The term “manchira” comes from the Portuguese “mantilla.” It is a sort of upper-torso wrap-around that can be padded, brigandined, or covered with mail. The manchira may be worn under the dō but is not required. I personally like them for SCA fighting, as it’s just a little bit of padding as the dō itself has none.
The pattern is almost stupidly simple. The manchira is a single piece of fabric (well, two if you attach a standing collar). The foundation is, as usual, in three layers, only with an additional layer or so of batting (if you want padding) placed in strategic places. If you actually brigandine the cloth, the padding is probably unnecessary.
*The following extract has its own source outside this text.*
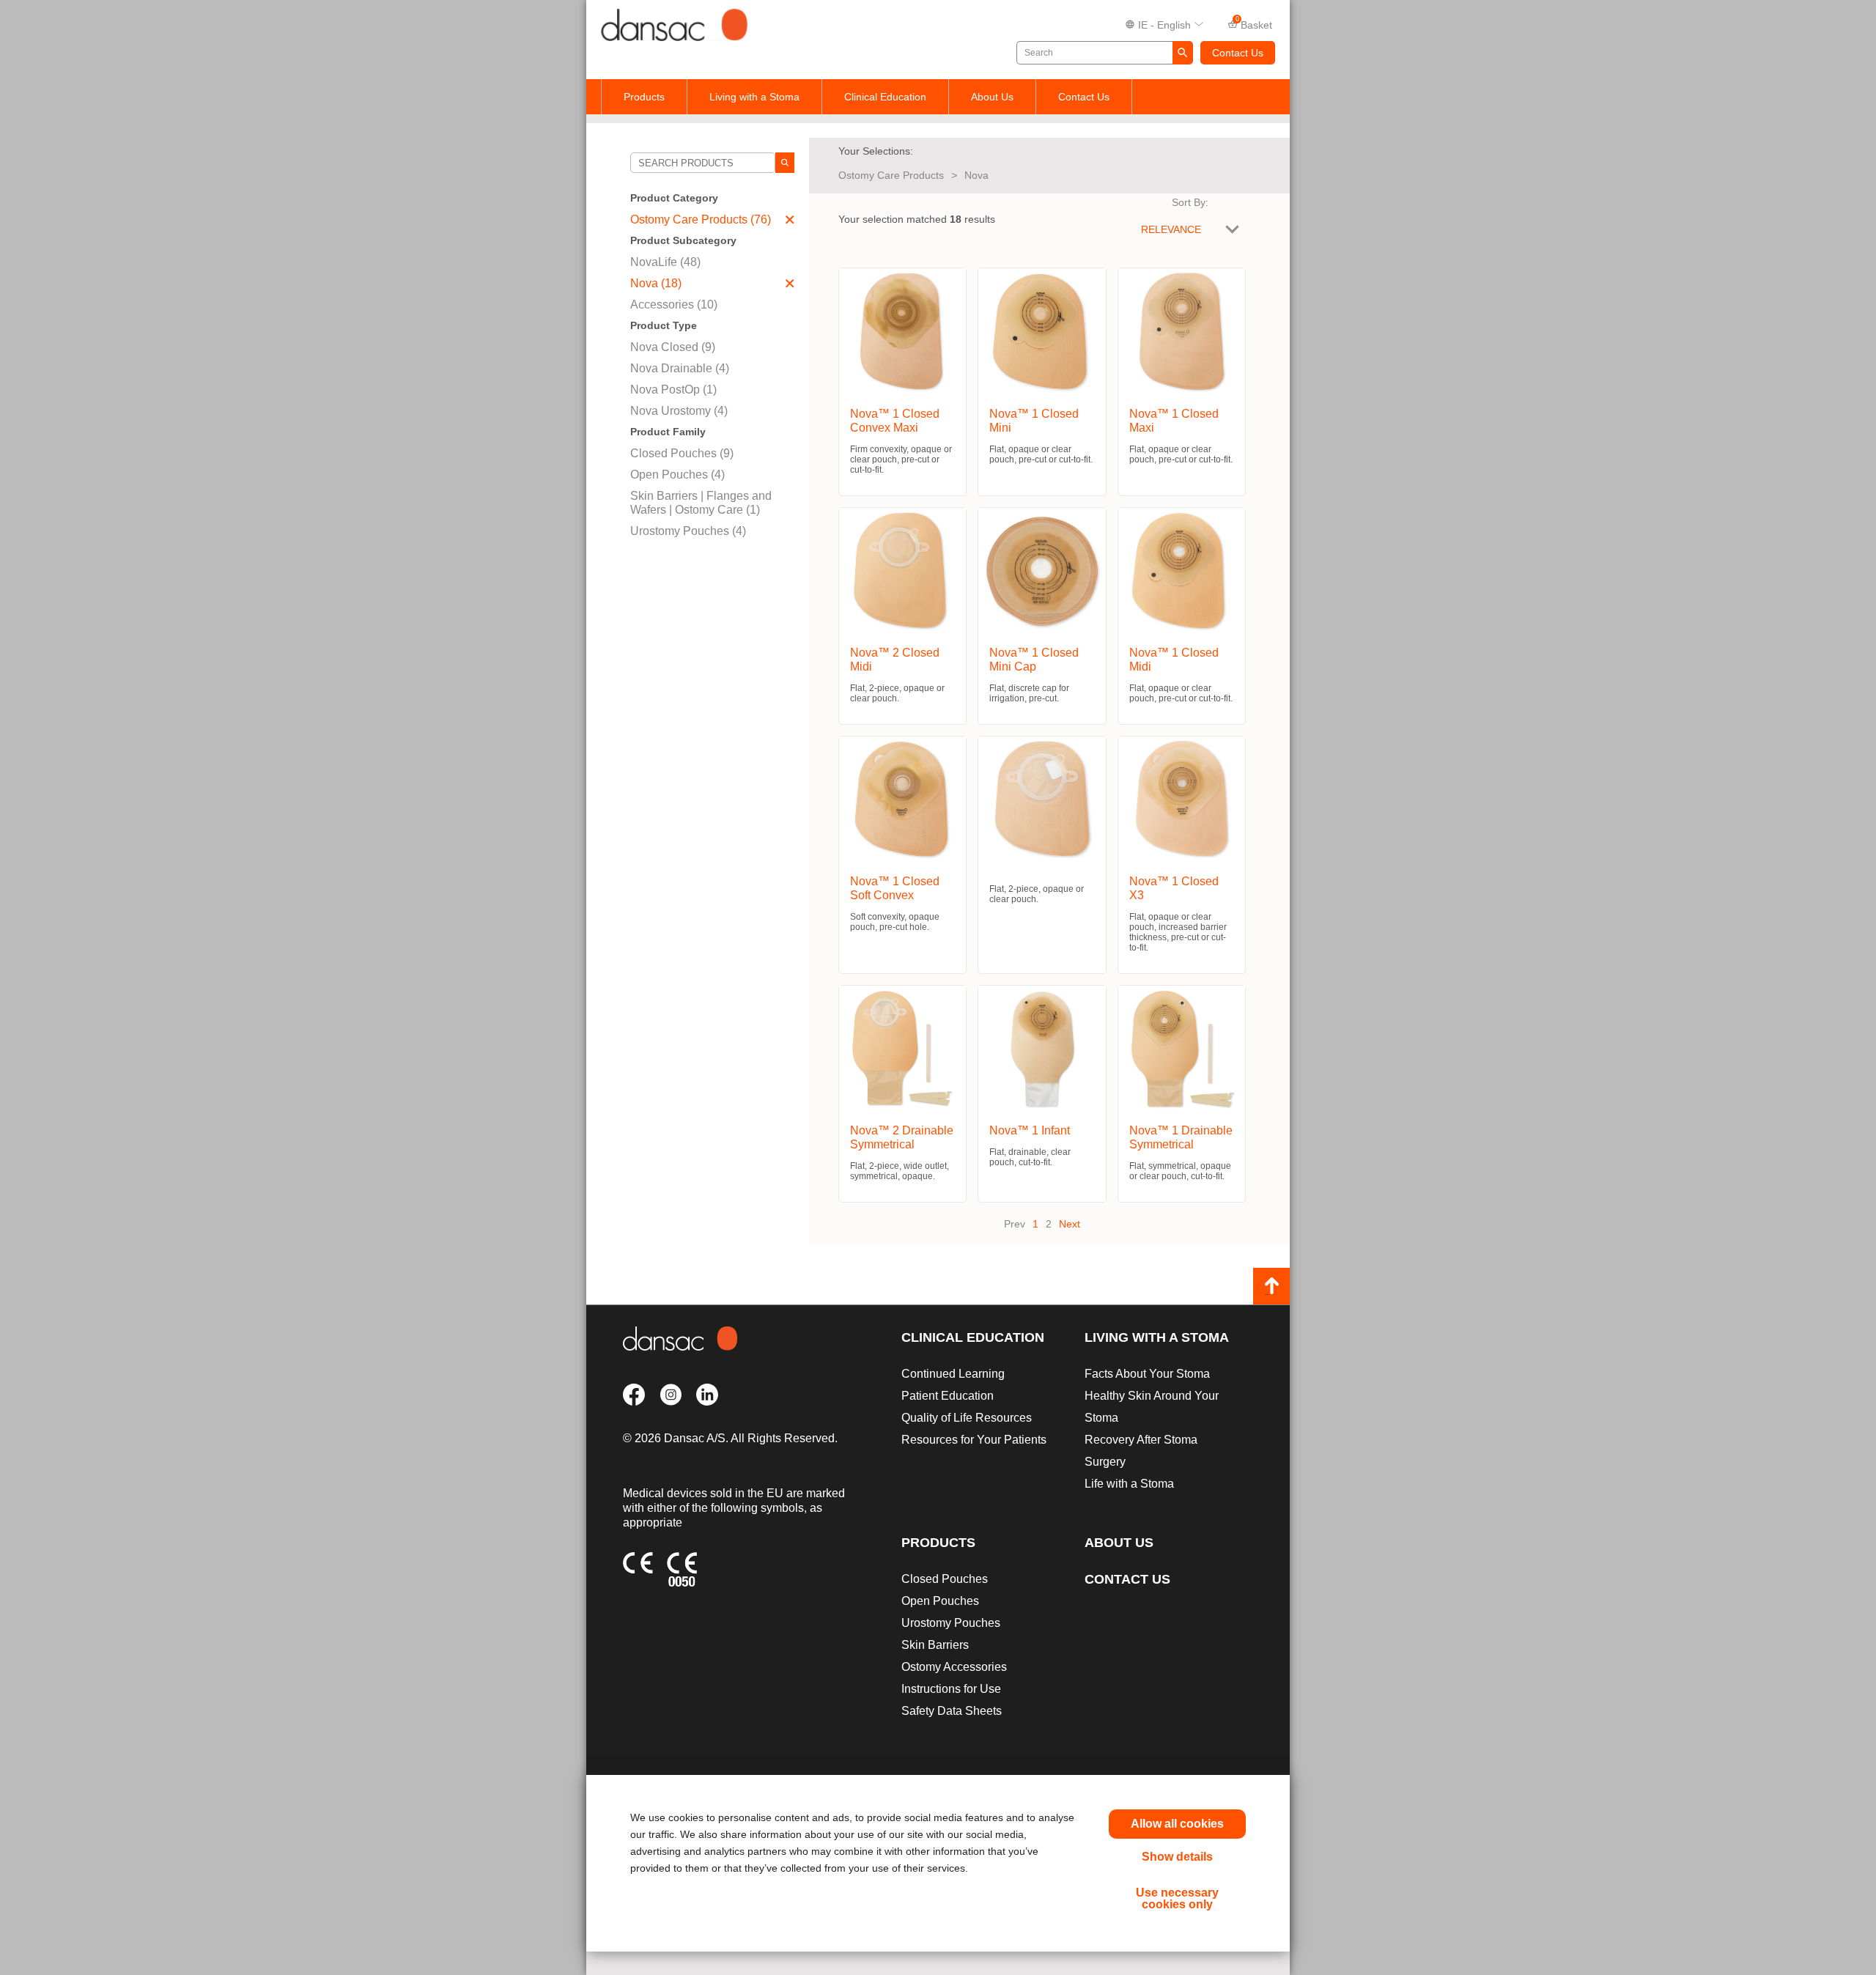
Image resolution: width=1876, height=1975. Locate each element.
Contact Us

As you did with the haidate, lay out all the layers of fabric, pin them together, and cut all at once. Remember that there is no seam allowance as the fabric’s edges are entirely enclosed in bias tape. If you’re brigandining any part of the manchira, do it according to the instructions in the chapter “Before Beginning.” If not, just put the pieces together and run a long strip of bias tape all along the edges, closing it up. Attach four sets of frogs as shown in the diagram. You’re done!
These separate armpit guards are made of cloth foundations that are covered in mail, small plates, kikkō, etc. They can also be made so that the top inch or two is a metal plate, and the rest is cloth. I’ve even seen a few odd ones made of lames laced with sugake odoshi.
Most wakibiki were made with short cords that just fit over the shoulder and relied as much on this cord as the pressure of the dō against the wearer to keep them in place. Others had longer ties that allowed them to be tied on the opposite side of the neck.
Since the purpose is to protect the area just below the armpit, a part usually slightly exposed given the shape and fit of the dō, you might want to sandwich some heavy leather under the cloth.
Cut to the shape in the illustration above in whatever medium you want and finish it to suit your tastes. Knot two cords, one in either upper edge of the wakibiki.
Note that you can only use the “far side of the neck” ties this someone else ties the knot. I’ve still not met anyone limber enough to do it by himself. You can alternately make a long loop with each end tied in the holes; you’ll have to raise your arm straight up and slide the wakibiki and cord down around your head. It is worn as close up under the armpit as is comfortable.
If you wear manchira and wakibiki (unusual overkill), the wakibiki are under the manchira. You really shouldn’t wear both, however.
Kōgake are armoured tabi. These are not for SCA fighting, believe me. I can’t imagine walking in them, even. I’m not giving you a pattern, as I don’t want to be on the receiving end of a lawsuit from your podiatrist.
The plates are stitched to a deerskin foundation and may either come with a slightly heavier leather sole and worn as a slipper or may just be a metal surface worn on top of the foot. The backs are left open to tie closed on the foot. Waraji—straw sandals—are worn over the kōgake as if they were normal tabi.
I’ve seen one peculiar version that actually was tabi, albeit tabi coated in mail and sprinkled with small metal plates. That version is shown below.
Okay, these really aren’t armour, but when you fight they might be useful. Kegutsu are “fur boots.” Usually they were bearskin. This is one thing you can do to dress up your combat footgear, too, making them look like they fit the rest of the picture.
True kegutsu are slipper-like, and easy to construct. If you want to have traction and toe protection, however, you’ll need serious cobbling skills, or some good glue and an awl and heavy linen threads. Why glue? Because you will be gluing fur (fake, if you want) to the tops, sides, and back of your ankle boots, and sewing a printed leather riser to the sides. If you can get the awl in there, sew around the bottom of the fur section to permanently secure it to the leather boot.